Now on to the legacy article:

For those times when you would like to know the row count for your existing datasets within your Salesforce Wave application you may use the following utility. Please note that this process will run as your currently logged in user. If the security predicate restricts the view of data for any dataset, then the row count will only reflect the count of rows that the currently logged in user can see. It will also be unable to count rows for datasets that may exist in the private folders of other users or applications for which the current user does not have access. This will require the installation of a bookmarklet and works best using the chrome browser.

1) Within the Chrome browser application - from the "View" menu, make sure the "Always Show Bookmarks" option is activated. 
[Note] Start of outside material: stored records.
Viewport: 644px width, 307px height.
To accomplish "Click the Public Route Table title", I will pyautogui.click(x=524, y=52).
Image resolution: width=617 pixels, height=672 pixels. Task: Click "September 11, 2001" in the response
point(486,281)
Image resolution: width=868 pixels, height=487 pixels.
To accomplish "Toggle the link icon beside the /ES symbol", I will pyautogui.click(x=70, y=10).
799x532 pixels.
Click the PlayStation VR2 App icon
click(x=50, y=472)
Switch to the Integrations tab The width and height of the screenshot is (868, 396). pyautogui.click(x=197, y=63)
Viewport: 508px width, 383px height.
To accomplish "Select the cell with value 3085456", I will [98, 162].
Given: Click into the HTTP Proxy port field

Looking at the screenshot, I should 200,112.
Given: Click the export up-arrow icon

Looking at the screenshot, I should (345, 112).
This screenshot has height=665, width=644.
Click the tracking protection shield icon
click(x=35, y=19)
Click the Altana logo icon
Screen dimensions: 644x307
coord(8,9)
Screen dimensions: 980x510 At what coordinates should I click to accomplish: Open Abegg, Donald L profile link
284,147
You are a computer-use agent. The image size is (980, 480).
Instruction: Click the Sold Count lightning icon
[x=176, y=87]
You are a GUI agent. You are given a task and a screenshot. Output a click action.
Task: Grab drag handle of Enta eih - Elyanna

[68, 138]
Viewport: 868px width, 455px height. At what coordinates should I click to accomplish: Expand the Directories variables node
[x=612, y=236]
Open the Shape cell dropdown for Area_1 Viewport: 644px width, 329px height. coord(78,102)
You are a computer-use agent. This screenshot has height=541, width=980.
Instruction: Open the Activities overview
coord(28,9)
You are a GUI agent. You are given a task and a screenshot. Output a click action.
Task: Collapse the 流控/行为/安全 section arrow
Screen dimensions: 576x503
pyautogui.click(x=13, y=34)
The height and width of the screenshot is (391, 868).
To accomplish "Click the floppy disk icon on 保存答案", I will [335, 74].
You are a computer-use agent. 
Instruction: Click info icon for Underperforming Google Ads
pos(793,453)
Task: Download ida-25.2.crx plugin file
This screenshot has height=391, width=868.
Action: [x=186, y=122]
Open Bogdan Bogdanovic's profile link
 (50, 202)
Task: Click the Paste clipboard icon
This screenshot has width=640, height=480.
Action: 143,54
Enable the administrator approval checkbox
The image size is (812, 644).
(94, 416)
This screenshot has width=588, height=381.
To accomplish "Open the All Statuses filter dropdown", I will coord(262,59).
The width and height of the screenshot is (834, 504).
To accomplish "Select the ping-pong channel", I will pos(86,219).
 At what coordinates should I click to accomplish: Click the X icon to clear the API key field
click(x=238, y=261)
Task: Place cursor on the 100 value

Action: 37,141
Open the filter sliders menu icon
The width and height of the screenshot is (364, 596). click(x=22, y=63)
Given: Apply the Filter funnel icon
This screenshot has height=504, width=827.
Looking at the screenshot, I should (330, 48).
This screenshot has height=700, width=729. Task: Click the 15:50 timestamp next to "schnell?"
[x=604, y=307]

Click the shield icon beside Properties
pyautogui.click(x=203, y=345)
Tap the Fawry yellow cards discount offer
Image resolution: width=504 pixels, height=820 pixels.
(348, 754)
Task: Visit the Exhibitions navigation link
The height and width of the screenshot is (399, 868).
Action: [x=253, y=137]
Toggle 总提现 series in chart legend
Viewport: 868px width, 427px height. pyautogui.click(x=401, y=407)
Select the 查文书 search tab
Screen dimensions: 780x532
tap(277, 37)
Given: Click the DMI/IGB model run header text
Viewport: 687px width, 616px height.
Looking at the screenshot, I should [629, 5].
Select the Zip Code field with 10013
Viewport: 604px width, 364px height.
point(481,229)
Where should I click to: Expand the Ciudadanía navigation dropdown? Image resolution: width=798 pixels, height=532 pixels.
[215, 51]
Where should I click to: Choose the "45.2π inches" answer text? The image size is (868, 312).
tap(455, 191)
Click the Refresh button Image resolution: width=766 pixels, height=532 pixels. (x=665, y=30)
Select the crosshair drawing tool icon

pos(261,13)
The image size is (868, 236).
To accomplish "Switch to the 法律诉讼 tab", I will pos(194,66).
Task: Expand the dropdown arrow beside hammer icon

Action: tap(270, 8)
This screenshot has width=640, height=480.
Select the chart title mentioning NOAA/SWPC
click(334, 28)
2) Drag the following link onto the bookmarks bar


3) Login into your instance and go to the Wave Analytics home page.

4) Click the bookmarklet and it will launch a background task. Once it has the list of datasets you can access it will display a status bar in the upper right.



5) If you have datasets that have been moved, then you may see the screen turn gray with brief popups while it's progressing, you can safely do work on another tab while the task continues to run (but please be sure to leave this active tab untouched).

6) Once complete you will see this popup, you may create the dataset (it will require 1 row per dataset queried) - or you can create a file to download. Ok will create a dataset, cancel will generate a link to CSV data you may download. Your server name will be different.


7) If you selected a dataset, you will have a new dataset named "Dataset_Info" typically within 15 seconds. If selected the file you will see a link that looks like the following and clicking it will automatically trigger the file download.


8) Now you may either explore the dataset using the information provided, including a measure that specifies the count of rows observed in each dataset, along with some other relevant information (such as user created, folder, etc.)